Lambatnya penggantian dana talangan ini menambah beban pebisnis jalan tol. Tunggakan pembayaran itu menganggu arus kas, dan bisa mengganggu proyek lain.

Sebagai gambaran, penggantian dana pengadaan lahan jalan tol dilakukan oleh Badan Layanan Umum Kementerian Keuangan yakni Lembaga Manajemen Aset Negara (LMAN). Mekanismenya, pebisnis jalan tol atau Badan Usaha Jalan Tol (BUJT) menyertakan dokumen dan diserahkan ke Badan Pengatur Jalan Tol (BPJT).
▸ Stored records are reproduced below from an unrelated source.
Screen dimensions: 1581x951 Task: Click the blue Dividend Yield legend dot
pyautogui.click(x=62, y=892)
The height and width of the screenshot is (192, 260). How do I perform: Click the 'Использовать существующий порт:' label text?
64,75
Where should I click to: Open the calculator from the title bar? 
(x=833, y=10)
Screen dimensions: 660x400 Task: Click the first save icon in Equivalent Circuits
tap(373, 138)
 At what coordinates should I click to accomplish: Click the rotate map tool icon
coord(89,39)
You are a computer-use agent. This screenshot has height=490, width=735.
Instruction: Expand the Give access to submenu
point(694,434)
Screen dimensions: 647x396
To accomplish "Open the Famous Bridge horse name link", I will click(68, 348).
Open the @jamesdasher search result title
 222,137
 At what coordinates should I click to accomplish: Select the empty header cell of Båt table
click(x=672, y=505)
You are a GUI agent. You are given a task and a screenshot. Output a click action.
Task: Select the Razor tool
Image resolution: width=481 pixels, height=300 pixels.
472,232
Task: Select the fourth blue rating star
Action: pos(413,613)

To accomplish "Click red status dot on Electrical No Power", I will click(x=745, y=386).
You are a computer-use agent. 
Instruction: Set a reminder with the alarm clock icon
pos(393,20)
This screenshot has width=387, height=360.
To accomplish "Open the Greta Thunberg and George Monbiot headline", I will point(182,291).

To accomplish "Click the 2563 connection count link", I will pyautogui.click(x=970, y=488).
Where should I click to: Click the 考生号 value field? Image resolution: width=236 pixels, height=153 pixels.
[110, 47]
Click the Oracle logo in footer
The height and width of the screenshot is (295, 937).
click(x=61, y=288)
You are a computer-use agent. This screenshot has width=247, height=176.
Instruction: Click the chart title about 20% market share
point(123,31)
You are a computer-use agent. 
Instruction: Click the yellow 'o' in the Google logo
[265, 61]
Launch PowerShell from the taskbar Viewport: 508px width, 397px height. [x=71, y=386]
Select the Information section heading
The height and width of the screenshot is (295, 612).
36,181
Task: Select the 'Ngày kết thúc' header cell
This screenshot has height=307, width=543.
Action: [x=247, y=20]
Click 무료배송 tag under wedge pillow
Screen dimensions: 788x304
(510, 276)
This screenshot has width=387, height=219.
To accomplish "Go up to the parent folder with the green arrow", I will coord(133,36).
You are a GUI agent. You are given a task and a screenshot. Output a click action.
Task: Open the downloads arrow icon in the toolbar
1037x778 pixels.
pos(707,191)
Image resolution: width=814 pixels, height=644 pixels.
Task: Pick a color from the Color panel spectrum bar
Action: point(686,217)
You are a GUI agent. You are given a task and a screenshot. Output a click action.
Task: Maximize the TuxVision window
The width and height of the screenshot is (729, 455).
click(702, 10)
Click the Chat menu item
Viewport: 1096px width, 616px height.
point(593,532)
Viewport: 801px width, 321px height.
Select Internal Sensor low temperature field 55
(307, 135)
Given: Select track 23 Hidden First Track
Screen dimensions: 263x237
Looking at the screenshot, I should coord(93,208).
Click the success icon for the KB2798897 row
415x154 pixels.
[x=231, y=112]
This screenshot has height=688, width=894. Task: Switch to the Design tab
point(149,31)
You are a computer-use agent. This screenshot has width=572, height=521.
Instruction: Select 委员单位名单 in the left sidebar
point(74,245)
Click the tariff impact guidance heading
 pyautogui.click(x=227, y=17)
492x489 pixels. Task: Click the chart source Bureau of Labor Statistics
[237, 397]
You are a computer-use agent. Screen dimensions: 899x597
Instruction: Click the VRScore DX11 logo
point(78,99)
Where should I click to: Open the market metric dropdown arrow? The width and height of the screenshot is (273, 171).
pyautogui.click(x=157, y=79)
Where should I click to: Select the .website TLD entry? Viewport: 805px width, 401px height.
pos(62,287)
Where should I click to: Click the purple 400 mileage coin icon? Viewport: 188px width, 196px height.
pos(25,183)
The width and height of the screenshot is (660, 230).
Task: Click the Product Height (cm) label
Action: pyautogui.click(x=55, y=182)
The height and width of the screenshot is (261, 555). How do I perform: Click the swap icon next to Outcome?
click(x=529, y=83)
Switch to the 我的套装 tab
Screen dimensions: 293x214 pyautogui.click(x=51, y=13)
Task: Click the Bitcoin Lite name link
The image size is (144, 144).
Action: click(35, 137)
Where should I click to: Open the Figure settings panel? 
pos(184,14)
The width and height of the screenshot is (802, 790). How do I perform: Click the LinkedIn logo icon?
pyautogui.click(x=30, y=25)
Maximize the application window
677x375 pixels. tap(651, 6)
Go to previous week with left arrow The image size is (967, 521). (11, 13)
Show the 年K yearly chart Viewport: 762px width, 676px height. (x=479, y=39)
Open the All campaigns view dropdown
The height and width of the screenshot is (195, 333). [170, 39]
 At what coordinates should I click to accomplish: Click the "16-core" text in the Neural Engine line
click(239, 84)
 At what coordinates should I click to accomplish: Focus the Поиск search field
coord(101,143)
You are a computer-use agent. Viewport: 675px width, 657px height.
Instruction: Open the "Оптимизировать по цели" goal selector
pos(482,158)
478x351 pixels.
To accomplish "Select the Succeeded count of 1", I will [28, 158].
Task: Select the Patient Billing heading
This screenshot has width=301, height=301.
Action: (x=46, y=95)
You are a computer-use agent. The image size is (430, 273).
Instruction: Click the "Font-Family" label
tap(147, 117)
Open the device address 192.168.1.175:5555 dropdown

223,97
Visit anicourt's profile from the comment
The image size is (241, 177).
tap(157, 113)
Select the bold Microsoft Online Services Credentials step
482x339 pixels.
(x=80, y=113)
BPJT selanjutnya mengirimkan klaim ke LMAN.

Sebelum membayar klaim tagihan, LMAN meminta verifikasi serta audit kepada Badan Pengawasan Keuangan dan Pembangunan (BPKP). Jika semua beres, LMAN baru membayar tagihan sesuai hasil audit dari BPKP.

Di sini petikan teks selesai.